Selecting & Filtering
Loading a file gives you the whole table. Real work almost never wants the whole table — it wants these columns and the rows where something is true. This phase is about carving out exactly that slice.
Here is the mental model to carry through everything below. Picture your sales DataFrame as a spreadsheet:
| date | product | region | units | price | |
|---|---|---|---|---|---|
| 0 | 2026-01-03 | Widget | West | 120 | 9.99 |
| 1 | 2026-01-03 | Gadget | East | 45 | 19.99 |
| 2 | 2026-01-04 | Widget | North | 80 | 9.99 |
| 3 | 2026-01-04 | Gizmo | West | 200 | 4.50 |
| 4 | 2026-01-05 | Gadget | West | 60 | 19.99 |
Two questions answer almost everything you'll ever do:
- Which columns? Grab them by name.
- Which rows? Build a mask — a column of True/False — and keep the True ones.
Selecting columns is the easy half. The row half — boolean masks — is the real engine of pandas, and the thing worth getting fluent in. Let's take them in order.
Selecting columns
To pull one column, index the DataFrame with its name:
0 9.99
1 19.99
2 9.99
3 4.50
4 19.99
Name: price, dtype: float64
What just happened: df["price"] handed back a single column — and a single column is a Series, the 1-D pandas object from phase 1. Notice the output: it has the index on the left, the values on the right, and a Name/dtype footer. That's a Series, not a table.
To pull several columns, pass a list of names:
product price
0 Widget 9.99
1 Gadget 19.99
2 Widget 9.99
3 Gizmo 4.50
4 Gadget 19.99
What just happened: the inner [...] is a Python list of column names, and asking for a list of columns gives you back a DataFrame — a 2-D table, with column headers across the top.
⚠️ This is the single most common beginner trip-up: single brackets vs double brackets.

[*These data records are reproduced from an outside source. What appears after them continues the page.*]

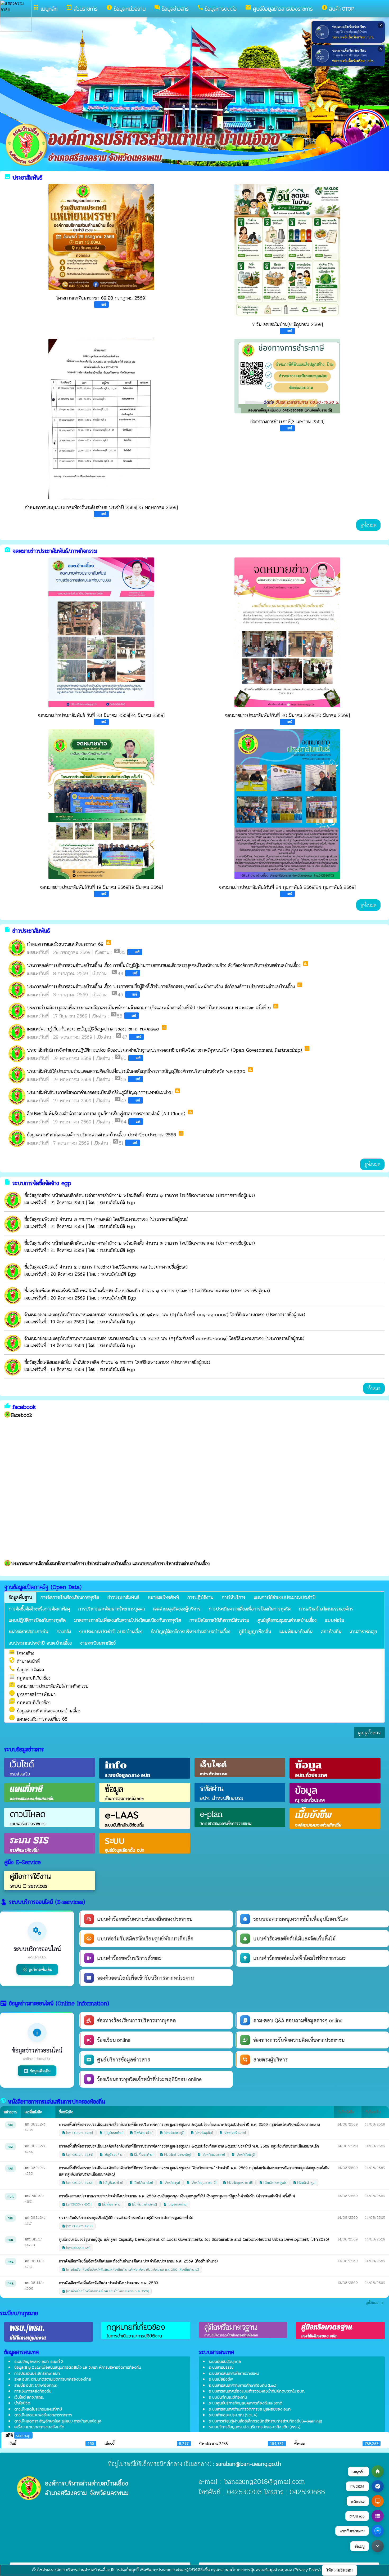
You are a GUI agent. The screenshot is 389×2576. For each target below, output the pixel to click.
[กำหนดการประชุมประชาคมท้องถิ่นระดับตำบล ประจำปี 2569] (101, 418)
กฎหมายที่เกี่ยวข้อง (30, 1702)
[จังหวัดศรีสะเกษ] (232, 2132)
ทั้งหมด (374, 1388)
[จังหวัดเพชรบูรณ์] (273, 2182)
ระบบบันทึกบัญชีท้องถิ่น (228, 2397)
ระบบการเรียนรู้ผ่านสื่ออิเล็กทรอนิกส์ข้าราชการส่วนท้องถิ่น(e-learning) (265, 2421)
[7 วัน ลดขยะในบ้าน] (287, 250)
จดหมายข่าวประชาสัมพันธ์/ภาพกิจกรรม (48, 1686)
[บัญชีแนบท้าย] (111, 2132)
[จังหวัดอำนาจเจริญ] (175, 2154)
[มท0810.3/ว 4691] (77, 2204)
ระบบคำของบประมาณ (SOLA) (233, 2415)
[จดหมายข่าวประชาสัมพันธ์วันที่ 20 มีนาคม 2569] (287, 632)
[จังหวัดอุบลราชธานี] (201, 2182)
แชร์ (103, 304)
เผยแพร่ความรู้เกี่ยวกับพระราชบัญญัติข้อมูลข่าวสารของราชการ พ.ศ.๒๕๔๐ (93, 1029)
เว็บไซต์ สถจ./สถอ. (29, 2397)
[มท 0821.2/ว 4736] (77, 2132)
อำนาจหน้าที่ (24, 1661)
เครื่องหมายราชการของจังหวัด (39, 2427)
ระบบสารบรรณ (221, 2367)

df["price"](one name) is a Series;df[["price"]](a list with one name) is a one-column DataFrame. Same data, different type — and the type changes what methods work and what your downstream code expects. When something later complains that a Series has no such method, or a DataFrame showed up where you wanted a column, check your brackets first.
loc vs iloc
Selecting whole columns is fine, but often you want a specific cell or a rectangular block — particular rows and particular columns. pandas gives you two indexers for that, and the difference between them is the thing everyone has to internalize once and never forgets again.
📝
locselects by LABEL — the actual index values and column names.ilocselects by POSITION — integer offsets, counting from 0, exactly like list slicing. Label vs position. That's the whole distinction.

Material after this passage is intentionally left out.